The records need to be set down again exactly as they appear.

^^^^

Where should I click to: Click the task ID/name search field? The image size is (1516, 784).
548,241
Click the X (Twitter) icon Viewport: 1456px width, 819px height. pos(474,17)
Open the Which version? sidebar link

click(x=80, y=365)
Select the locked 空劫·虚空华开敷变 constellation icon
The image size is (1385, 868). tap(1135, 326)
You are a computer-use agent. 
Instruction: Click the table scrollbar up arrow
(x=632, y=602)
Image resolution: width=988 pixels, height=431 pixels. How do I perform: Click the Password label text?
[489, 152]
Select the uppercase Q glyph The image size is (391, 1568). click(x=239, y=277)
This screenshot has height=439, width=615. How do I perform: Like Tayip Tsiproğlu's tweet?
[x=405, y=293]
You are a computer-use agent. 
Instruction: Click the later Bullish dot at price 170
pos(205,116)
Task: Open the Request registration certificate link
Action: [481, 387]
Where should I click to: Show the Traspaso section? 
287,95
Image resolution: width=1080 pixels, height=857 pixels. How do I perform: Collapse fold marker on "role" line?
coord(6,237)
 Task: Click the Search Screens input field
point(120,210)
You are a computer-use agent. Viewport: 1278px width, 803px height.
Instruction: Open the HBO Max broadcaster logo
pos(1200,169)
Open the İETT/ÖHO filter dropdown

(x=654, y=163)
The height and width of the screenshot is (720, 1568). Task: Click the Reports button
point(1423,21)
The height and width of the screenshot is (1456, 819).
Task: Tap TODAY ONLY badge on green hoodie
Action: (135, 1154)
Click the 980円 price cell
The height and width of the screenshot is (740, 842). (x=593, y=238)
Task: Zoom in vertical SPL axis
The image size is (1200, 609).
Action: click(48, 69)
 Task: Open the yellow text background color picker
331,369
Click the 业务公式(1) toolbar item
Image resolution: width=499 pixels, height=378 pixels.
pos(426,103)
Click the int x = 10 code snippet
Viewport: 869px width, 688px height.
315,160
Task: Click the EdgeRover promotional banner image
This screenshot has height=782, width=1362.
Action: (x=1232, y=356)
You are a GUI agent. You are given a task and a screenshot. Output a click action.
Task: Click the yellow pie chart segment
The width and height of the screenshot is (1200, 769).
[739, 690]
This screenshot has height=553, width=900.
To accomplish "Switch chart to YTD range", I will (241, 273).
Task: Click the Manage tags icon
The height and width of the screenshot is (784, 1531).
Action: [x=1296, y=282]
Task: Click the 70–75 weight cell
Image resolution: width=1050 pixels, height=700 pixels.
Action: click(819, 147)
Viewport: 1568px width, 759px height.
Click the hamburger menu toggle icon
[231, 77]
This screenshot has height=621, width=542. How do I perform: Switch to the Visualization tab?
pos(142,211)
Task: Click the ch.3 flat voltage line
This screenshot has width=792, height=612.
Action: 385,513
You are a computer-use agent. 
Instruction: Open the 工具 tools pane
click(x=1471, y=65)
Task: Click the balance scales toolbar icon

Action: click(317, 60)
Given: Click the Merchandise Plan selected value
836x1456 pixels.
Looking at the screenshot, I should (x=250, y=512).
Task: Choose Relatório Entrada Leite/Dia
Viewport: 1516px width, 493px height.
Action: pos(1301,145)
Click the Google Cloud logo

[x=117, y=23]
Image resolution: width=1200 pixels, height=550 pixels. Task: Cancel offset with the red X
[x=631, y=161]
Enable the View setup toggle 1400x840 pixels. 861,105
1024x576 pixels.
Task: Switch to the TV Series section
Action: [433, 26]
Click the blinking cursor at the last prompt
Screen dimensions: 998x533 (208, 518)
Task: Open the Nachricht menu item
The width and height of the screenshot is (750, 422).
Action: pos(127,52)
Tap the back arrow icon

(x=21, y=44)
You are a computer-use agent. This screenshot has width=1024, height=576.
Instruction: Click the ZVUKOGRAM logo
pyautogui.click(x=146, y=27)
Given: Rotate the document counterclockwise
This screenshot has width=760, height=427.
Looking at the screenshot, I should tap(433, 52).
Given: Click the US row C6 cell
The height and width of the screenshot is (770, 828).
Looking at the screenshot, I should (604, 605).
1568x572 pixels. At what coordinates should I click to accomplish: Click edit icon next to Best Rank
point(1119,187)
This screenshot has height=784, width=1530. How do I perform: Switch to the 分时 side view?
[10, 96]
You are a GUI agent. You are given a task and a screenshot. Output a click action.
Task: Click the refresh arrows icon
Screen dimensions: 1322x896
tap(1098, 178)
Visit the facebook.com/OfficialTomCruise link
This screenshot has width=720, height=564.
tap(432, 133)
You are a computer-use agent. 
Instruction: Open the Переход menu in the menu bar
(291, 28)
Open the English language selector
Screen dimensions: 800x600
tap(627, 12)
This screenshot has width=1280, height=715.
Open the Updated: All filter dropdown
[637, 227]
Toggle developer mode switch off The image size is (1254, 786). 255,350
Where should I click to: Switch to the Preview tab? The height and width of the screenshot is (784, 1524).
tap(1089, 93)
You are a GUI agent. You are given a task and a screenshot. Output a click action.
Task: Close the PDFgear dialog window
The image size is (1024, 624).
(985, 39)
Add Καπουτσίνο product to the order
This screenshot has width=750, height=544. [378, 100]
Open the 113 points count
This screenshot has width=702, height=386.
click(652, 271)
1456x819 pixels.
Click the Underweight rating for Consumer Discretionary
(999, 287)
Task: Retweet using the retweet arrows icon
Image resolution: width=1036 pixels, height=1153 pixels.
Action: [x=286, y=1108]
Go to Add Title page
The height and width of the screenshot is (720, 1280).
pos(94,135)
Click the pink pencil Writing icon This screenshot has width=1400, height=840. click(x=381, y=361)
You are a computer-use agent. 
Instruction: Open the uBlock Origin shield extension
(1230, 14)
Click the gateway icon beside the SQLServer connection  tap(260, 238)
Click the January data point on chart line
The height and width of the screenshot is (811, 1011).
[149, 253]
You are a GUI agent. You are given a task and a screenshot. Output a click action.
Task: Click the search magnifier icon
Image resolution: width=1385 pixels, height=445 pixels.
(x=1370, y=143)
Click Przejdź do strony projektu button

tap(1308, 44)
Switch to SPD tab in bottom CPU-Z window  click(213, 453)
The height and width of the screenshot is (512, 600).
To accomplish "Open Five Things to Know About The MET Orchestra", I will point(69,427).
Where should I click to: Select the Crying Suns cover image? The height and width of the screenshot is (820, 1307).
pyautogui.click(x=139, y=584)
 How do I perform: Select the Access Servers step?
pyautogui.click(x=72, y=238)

^^^^

THE ANSWER:
Where should I click to: Click the task ID/name search field? The image size is (1516, 784).
548,241
Click the X (Twitter) icon Viewport: 1456px width, 819px height. pos(474,17)
Open the Which version? sidebar link

click(x=80, y=365)
Select the locked 空劫·虚空华开敷变 constellation icon
The image size is (1385, 868). tap(1135, 326)
You are a computer-use agent. 
Instruction: Click the table scrollbar up arrow
(x=632, y=602)
Image resolution: width=988 pixels, height=431 pixels. How do I perform: Click the Password label text?
[489, 152]
Select the uppercase Q glyph The image size is (391, 1568). click(x=239, y=277)
This screenshot has height=439, width=615. How do I perform: Like Tayip Tsiproğlu's tweet?
[x=405, y=293]
You are a computer-use agent. 
Instruction: Click the later Bullish dot at price 170
pos(205,116)
Task: Open the Request registration certificate link
Action: [481, 387]
Where should I click to: Show the Traspaso section? 
287,95
Image resolution: width=1080 pixels, height=857 pixels. How do I perform: Collapse fold marker on "role" line?
coord(6,237)
 Task: Click the Search Screens input field
point(120,210)
You are a computer-use agent. Viewport: 1278px width, 803px height.
Instruction: Open the HBO Max broadcaster logo
pos(1200,169)
Open the İETT/ÖHO filter dropdown

(x=654, y=163)
The height and width of the screenshot is (720, 1568). Task: Click the Reports button
point(1423,21)
The height and width of the screenshot is (1456, 819).
Task: Tap TODAY ONLY badge on green hoodie
Action: (135, 1154)
Click the 980円 price cell
The height and width of the screenshot is (740, 842). (x=593, y=238)
Task: Zoom in vertical SPL axis
The image size is (1200, 609).
Action: click(48, 69)
 Task: Open the yellow text background color picker
331,369
Click the 业务公式(1) toolbar item
Image resolution: width=499 pixels, height=378 pixels.
pos(426,103)
Click the int x = 10 code snippet
Viewport: 869px width, 688px height.
315,160
Task: Click the EdgeRover promotional banner image
This screenshot has height=782, width=1362.
Action: (x=1232, y=356)
You are a GUI agent. You are given a task and a screenshot. Output a click action.
Task: Click the yellow pie chart segment
The width and height of the screenshot is (1200, 769).
[739, 690]
This screenshot has height=553, width=900.
To accomplish "Switch chart to YTD range", I will (241, 273).
Task: Click the Manage tags icon
The height and width of the screenshot is (784, 1531).
Action: [x=1296, y=282]
Task: Click the 70–75 weight cell
Image resolution: width=1050 pixels, height=700 pixels.
Action: click(819, 147)
Viewport: 1568px width, 759px height.
Click the hamburger menu toggle icon
[231, 77]
This screenshot has height=621, width=542. How do I perform: Switch to the Visualization tab?
pos(142,211)
Task: Click the ch.3 flat voltage line
This screenshot has width=792, height=612.
Action: 385,513
You are a computer-use agent. 
Instruction: Open the 工具 tools pane
click(x=1471, y=65)
Task: Click the balance scales toolbar icon

Action: click(317, 60)
Given: Click the Merchandise Plan selected value
836x1456 pixels.
Looking at the screenshot, I should (x=250, y=512).
Task: Choose Relatório Entrada Leite/Dia
Viewport: 1516px width, 493px height.
Action: pos(1301,145)
Click the Google Cloud logo

[x=117, y=23]
Image resolution: width=1200 pixels, height=550 pixels. Task: Cancel offset with the red X
[x=631, y=161]
Enable the View setup toggle 1400x840 pixels. 861,105
1024x576 pixels.
Task: Switch to the TV Series section
Action: [433, 26]
Click the blinking cursor at the last prompt
Screen dimensions: 998x533 (208, 518)
Task: Open the Nachricht menu item
The width and height of the screenshot is (750, 422).
Action: pos(127,52)
Tap the back arrow icon

(x=21, y=44)
You are a computer-use agent. This screenshot has width=1024, height=576.
Instruction: Click the ZVUKOGRAM logo
pyautogui.click(x=146, y=27)
Given: Rotate the document counterclockwise
This screenshot has width=760, height=427.
Looking at the screenshot, I should tap(433, 52).
Given: Click the US row C6 cell
The height and width of the screenshot is (770, 828).
Looking at the screenshot, I should (604, 605).
1568x572 pixels. At what coordinates should I click to accomplish: Click edit icon next to Best Rank
point(1119,187)
This screenshot has height=784, width=1530. How do I perform: Switch to the 分时 side view?
[10, 96]
You are a GUI agent. You are given a task and a screenshot. Output a click action.
Task: Click the refresh arrows icon
Screen dimensions: 1322x896
tap(1098, 178)
Visit the facebook.com/OfficialTomCruise link
This screenshot has width=720, height=564.
tap(432, 133)
You are a computer-use agent. 
Instruction: Open the Переход menu in the menu bar
(291, 28)
Open the English language selector
Screen dimensions: 800x600
tap(627, 12)
This screenshot has width=1280, height=715.
Open the Updated: All filter dropdown
[637, 227]
Toggle developer mode switch off The image size is (1254, 786). 255,350
Where should I click to: Switch to the Preview tab? The height and width of the screenshot is (784, 1524).
tap(1089, 93)
You are a GUI agent. You are given a task and a screenshot. Output a click action.
Task: Close the PDFgear dialog window
The image size is (1024, 624).
(985, 39)
Add Καπουτσίνο product to the order
This screenshot has width=750, height=544. [378, 100]
Open the 113 points count
This screenshot has width=702, height=386.
click(652, 271)
1456x819 pixels.
Click the Underweight rating for Consumer Discretionary
(999, 287)
Task: Retweet using the retweet arrows icon
Image resolution: width=1036 pixels, height=1153 pixels.
Action: [x=286, y=1108]
Go to Add Title page
The height and width of the screenshot is (720, 1280).
pos(94,135)
Click the pink pencil Writing icon This screenshot has width=1400, height=840. click(x=381, y=361)
You are a computer-use agent. 
Instruction: Open the uBlock Origin shield extension
(1230, 14)
Click the gateway icon beside the SQLServer connection  tap(260, 238)
Click the January data point on chart line
The height and width of the screenshot is (811, 1011).
[149, 253]
You are a GUI agent. You are given a task and a screenshot. Output a click action.
Task: Click the search magnifier icon
Image resolution: width=1385 pixels, height=445 pixels.
(x=1370, y=143)
Click Przejdź do strony projektu button

tap(1308, 44)
Switch to SPD tab in bottom CPU-Z window  click(213, 453)
The height and width of the screenshot is (512, 600).
To accomplish "Open Five Things to Know About The MET Orchestra", I will point(69,427).
Where should I click to: Select the Crying Suns cover image? The height and width of the screenshot is (820, 1307).
pyautogui.click(x=139, y=584)
 How do I perform: Select the Access Servers step?
pyautogui.click(x=72, y=238)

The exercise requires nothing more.